For the better part of a year, all three understood the 2021-22 season could be their last ride together.

And for the better part of a month, Crosby did his best to block it out. He can’t anymore. Neither can anyone else. Not after a gut-wrenching playoff loss to the New York Rangers, when a 3-1 series lead ended with the Penguins being on the wrong end of the handshake line at raucous Madison Square Garden after the Rangers pulled off one staggering comeback after another.

The last was a 4-3 overtime victory in Game 7 that marked Pittsburgh’s fourth straight one-and-done during a time of year Crosby, Malkin and Letang have helped define.

“They’re all different,” said Crosby, who missed a portion of Game 5 and all of Game 6 after getting hit in the head by New York’s Jacob Trouba. “It’s kind of hard to go through all of them. I think if we were to group all of them, I’d think this one, I probably feel like we deserved if I was to categorize all of them.”

Crosby is well aware this could have been the last time Malkin and Letang are among those wearing a Penguins sweater. Both are free agents this summer, as is forward Bryan Rust, whose dynamic play helped the Penguins to consecutive Stanley Cups in 2016 and 2017. All three could be too expensive to keep.

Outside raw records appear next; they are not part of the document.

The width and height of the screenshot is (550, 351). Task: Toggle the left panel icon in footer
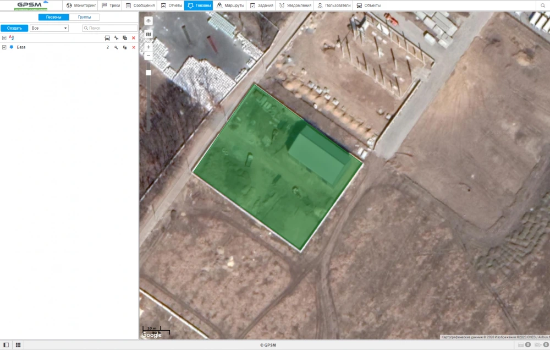tap(6, 345)
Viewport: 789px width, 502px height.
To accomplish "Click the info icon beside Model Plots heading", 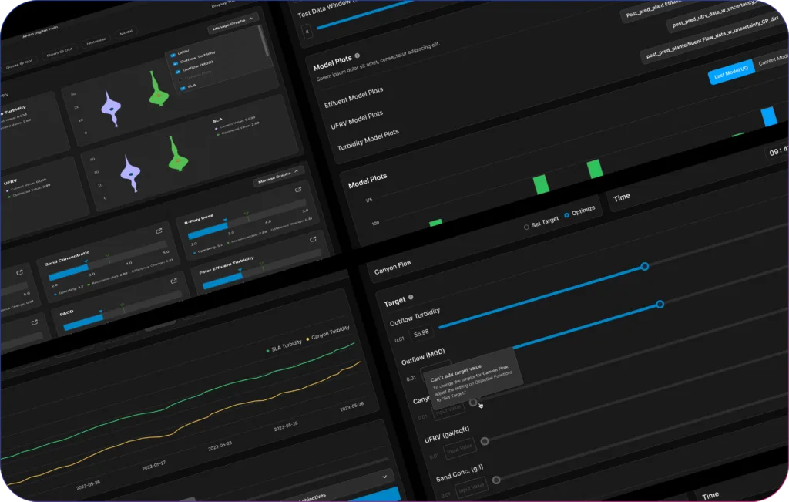I will click(357, 56).
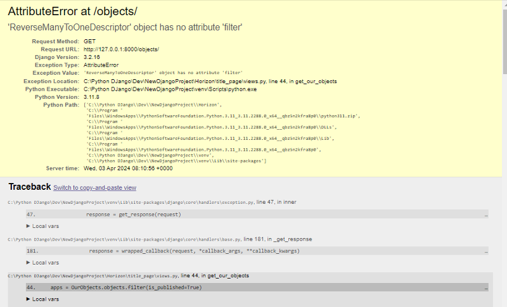The width and height of the screenshot is (507, 307).
Task: Expand Local vars under views.py line 44
Action: [x=42, y=299]
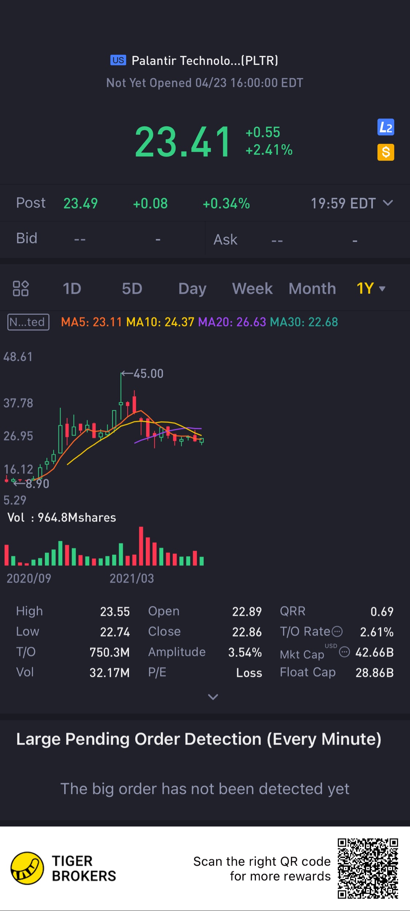
Task: Select the Week chart tab
Action: 252,289
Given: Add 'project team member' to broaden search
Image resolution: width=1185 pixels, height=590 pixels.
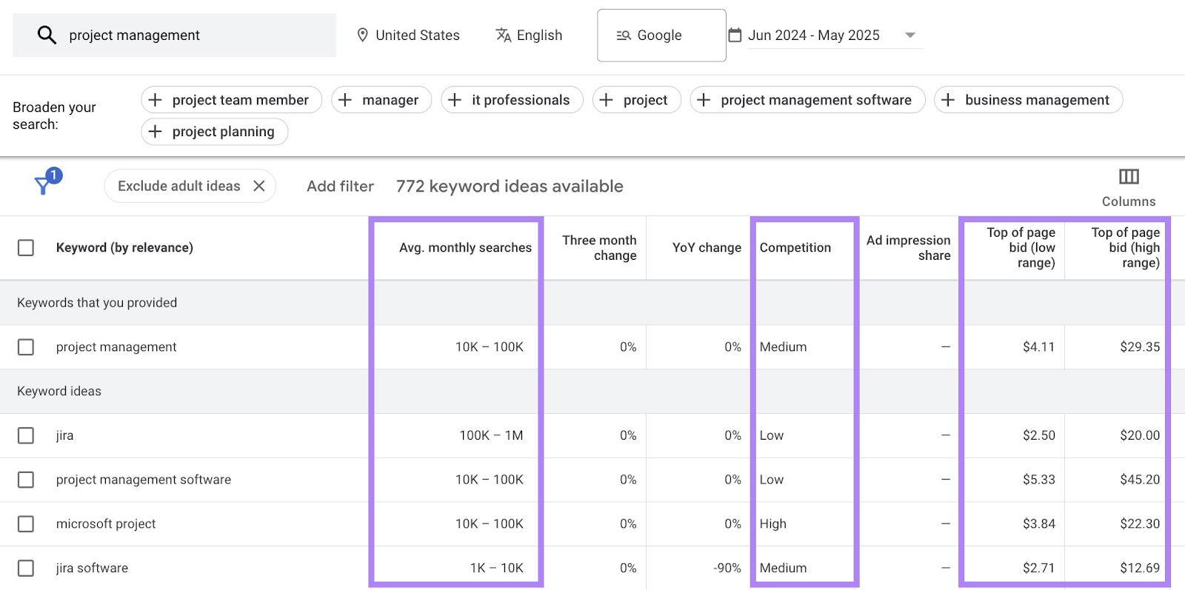Looking at the screenshot, I should [x=231, y=100].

“I think we knew that coming into the playoffs,” Crosby said. “But I think you try not to really think about that. You hope that we can make a good run.”

In a way, they did. Pittsburgh led in six of seven games during the series, including two-goal advantages in both Game 5 and Game 6 and a one-goal edge with less than six minutes to go in regulation in the finale.

“It’s disappointing,” said Penguins forward Jake Guentzel, who scored eight goals during the series. “We were right there. We put ourselves in a good spot to be up 3-1.”

New York’s consistent ability to pounce on Penguin miscues helped. The last of those, Danton Heinen’s turnover and ensuing penalty that gave the Rangers a power play in overtime, set up a sequence that ultimately ended with Artemi Panarin’s winner.

In a way, the series was symbolic of a wildly uneven season. A gritty start in which role players like Evan Rodrigues filled in spectacularly while Crosby and Malkin (among others) recovered from injuries. Then a two-month stretch where they were arguably the best team in the league, followed by a limp to the finish that included three mostly listless losses to the Rangers.

It’s one of the reasons New York entered the series as the prohibitive favorite. While Crosby stressed his team couldn’t just flip a switch and get going, that’s precisely what the Penguins did in taking three of four to start the series.

And then suddenly, leads, momentum and a promising postseason vanished in the hockey equivalent of a New York minute. An offseason of potentially seismic turnover looms.

“A lot of people didn’t expect us to get this far, let alone get in the playoffs,” Crosby said. “We had high expectations. We battled through a lot. And so many guys contributed. I think for all those reasons we thought we’d still be playing.”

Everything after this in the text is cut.